Carolyn S. Gordon
Carolyn S. Gordon is an American mathematician who is the Benjamin Cheney Professor of Mathematics at Dartmouth College. She is most well known for giving a negative answer to the question "Can you hear the shape of a drum?" in her work with David Webb and Scott A. Wolpert. She is a Chauvenet Prize winner and a 2010 Noether Lecturer.
Early life and education
Gordon received her Bachelor of Science degree from Purdue University. She entered graduate studies at the Washington University in St. Louis, earning her Doctor of Philosophy in mathematics in 1979. Her doctoral advisor was Edward Nathan Wilson and her thesis was on isometry groups of homogeneous manifolds. She completed a postdoc at Technion – Israel Institute of Technology and held positions at Lehigh University and in the Arts and Sciences at Washington University in St. Louis.Career
Gordon is most well known for her work in isospectral geometry, for which hearing the shape of a drum is the prototypical example. In 1966 Mark Kac asked whether the shape of a drum could be determined by the sound it makes.

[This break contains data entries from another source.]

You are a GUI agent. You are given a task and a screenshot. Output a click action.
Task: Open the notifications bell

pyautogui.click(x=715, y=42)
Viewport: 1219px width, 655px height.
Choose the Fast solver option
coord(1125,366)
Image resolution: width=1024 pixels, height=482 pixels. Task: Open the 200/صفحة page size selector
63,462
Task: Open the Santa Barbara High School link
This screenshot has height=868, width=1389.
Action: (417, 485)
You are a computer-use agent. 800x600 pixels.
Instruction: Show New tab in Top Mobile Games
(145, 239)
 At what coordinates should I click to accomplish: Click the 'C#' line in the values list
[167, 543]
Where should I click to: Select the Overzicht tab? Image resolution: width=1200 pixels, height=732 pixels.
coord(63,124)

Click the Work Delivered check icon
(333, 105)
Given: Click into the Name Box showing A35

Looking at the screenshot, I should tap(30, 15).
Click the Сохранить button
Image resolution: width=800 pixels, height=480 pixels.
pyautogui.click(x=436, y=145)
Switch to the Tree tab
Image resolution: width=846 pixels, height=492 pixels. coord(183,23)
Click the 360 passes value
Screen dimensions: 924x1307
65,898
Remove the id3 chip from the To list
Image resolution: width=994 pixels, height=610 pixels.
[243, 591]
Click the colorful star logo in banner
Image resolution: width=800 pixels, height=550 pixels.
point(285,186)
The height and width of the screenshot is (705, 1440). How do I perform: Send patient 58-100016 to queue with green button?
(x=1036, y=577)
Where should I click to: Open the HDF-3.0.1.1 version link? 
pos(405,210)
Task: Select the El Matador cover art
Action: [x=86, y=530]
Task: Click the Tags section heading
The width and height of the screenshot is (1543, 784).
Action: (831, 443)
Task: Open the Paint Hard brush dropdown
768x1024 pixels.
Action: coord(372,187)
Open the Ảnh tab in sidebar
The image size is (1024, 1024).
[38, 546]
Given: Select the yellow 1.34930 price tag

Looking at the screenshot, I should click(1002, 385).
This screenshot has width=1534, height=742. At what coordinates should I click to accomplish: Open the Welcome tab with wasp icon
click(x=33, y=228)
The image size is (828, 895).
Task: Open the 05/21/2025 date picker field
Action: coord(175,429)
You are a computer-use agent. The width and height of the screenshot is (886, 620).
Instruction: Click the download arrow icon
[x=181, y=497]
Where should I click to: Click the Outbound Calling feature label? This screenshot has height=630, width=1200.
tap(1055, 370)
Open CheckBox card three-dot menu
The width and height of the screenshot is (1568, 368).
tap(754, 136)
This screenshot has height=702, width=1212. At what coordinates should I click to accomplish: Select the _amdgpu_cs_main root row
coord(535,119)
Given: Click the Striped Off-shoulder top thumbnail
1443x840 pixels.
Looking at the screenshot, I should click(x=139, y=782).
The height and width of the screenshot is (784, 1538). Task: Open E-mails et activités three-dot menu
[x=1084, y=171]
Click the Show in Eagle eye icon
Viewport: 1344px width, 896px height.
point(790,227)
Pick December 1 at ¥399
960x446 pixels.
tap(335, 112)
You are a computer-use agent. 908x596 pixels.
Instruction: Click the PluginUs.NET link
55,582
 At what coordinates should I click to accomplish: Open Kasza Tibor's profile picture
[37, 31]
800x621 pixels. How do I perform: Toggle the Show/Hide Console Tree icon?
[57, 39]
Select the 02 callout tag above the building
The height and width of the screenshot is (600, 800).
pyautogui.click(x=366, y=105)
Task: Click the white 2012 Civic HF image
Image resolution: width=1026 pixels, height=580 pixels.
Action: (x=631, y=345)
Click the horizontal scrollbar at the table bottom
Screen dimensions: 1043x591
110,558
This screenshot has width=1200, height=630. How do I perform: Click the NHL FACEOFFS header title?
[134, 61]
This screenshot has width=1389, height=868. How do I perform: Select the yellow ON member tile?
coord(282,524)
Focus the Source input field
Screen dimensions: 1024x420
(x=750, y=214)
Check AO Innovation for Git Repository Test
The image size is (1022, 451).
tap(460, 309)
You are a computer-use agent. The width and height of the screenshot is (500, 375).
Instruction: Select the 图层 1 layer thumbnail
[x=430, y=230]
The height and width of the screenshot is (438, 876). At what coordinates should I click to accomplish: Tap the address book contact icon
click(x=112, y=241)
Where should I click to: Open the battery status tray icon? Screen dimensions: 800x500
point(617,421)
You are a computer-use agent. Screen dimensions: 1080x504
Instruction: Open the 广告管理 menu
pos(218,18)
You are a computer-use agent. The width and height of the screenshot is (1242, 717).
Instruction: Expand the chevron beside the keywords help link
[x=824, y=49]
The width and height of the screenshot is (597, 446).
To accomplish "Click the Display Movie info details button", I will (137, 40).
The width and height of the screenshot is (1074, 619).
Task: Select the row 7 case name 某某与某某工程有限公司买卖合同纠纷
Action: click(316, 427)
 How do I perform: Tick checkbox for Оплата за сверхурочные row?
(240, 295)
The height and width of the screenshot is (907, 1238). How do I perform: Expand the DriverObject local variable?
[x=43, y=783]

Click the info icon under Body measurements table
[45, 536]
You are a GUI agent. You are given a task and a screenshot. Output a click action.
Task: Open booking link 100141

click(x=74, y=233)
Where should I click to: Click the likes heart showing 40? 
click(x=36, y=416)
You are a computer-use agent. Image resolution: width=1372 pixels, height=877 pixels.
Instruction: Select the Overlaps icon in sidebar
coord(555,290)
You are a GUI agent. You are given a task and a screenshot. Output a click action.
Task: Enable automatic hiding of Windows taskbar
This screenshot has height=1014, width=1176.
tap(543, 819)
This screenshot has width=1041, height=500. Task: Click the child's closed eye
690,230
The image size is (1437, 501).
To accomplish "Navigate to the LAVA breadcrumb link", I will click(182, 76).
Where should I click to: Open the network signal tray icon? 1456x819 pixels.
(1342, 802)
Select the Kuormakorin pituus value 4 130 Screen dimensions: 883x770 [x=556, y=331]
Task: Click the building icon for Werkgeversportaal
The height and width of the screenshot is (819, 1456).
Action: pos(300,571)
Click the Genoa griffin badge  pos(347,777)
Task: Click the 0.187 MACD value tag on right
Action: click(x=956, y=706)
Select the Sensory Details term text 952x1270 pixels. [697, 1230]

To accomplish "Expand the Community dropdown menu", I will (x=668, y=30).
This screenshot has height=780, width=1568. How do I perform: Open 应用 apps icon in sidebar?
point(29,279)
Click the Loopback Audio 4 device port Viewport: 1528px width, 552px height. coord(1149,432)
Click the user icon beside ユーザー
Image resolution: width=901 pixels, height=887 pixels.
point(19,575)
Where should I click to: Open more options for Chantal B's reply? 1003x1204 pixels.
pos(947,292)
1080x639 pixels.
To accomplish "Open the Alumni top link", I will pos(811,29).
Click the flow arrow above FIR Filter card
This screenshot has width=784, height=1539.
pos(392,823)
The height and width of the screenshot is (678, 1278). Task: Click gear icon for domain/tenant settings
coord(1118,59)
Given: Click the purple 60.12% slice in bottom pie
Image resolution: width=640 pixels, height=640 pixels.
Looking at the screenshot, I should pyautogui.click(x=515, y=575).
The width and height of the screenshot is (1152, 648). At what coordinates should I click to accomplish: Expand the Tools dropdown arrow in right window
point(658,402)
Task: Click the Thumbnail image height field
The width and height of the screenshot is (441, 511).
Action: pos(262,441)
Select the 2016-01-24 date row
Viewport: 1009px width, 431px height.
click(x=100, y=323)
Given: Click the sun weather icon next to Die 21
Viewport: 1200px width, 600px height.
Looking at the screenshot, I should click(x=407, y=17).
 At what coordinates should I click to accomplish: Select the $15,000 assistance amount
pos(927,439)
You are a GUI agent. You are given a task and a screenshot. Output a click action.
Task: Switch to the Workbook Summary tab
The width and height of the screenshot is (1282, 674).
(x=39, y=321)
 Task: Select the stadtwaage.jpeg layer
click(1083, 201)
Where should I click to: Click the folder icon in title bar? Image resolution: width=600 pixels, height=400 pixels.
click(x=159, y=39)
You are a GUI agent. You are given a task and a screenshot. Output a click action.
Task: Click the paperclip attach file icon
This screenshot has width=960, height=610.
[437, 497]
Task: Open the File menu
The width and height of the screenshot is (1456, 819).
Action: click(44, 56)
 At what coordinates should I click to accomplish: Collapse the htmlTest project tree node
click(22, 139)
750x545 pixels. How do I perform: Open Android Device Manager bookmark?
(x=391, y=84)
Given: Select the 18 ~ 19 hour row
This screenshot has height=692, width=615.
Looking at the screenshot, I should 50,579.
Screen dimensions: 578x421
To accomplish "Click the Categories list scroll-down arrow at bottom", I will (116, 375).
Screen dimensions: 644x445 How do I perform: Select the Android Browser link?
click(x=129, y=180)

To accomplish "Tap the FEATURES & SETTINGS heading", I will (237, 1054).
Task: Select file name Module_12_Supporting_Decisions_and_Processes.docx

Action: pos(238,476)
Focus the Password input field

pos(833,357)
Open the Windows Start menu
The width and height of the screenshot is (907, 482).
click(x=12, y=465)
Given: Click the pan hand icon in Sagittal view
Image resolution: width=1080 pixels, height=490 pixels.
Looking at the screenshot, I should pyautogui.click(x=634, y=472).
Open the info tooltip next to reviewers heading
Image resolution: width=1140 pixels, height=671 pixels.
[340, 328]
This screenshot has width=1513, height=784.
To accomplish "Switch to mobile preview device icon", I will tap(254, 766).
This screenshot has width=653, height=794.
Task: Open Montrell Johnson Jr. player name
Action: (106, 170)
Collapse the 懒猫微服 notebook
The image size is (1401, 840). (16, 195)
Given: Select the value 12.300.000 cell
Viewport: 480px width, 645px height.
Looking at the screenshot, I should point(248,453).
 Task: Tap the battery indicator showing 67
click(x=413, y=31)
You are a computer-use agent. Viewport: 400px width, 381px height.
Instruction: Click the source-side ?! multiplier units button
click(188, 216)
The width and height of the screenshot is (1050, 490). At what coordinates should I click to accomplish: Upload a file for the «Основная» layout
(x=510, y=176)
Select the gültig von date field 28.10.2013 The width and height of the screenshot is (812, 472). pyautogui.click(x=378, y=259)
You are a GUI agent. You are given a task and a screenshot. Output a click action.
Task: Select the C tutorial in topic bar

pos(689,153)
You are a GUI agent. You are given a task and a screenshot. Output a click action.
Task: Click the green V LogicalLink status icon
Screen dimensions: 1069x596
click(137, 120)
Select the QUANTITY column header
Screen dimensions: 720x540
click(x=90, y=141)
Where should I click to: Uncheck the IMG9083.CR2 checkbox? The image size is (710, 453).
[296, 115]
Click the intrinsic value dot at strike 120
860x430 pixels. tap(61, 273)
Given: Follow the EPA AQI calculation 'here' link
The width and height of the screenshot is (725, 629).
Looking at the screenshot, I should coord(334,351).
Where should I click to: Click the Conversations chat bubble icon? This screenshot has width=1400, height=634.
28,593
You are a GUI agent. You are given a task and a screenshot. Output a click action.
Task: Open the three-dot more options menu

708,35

John Milnor observed that a theorem due to Witt implied the existence of a pair of 16-dimensional tori that have the same spectrum but different shapes. However, the problem in two dimensions remained open until 1992, when Gordon, with coauthors Webb and Wolpert, constructed a pair of regions in the Euclidean plane that have different shapes but identical eigenvalues . In further work, Gordon and Webb produced convex isospectral domains in the hyperbolic plane and in Euclidean space.Gordon has written or coauthored over 30 articles on isospectral geometry including work on isospectral closed Riemannian manifolds with a common Riemannian covering. These isospectral Riemannian manifolds have the same local geometry but different topology. They can be found using the "Sunada method," due to Toshikazu Sunada. In 1993 she found isospectral Riemannian manifolds which are not locally isometric and, since that time, has worked with coauthors to produce a number of other such examples.
Gordon has also worked on projects concerning the homology class, length spectrum and geodesic flow on isospectral Riemannian manifolds.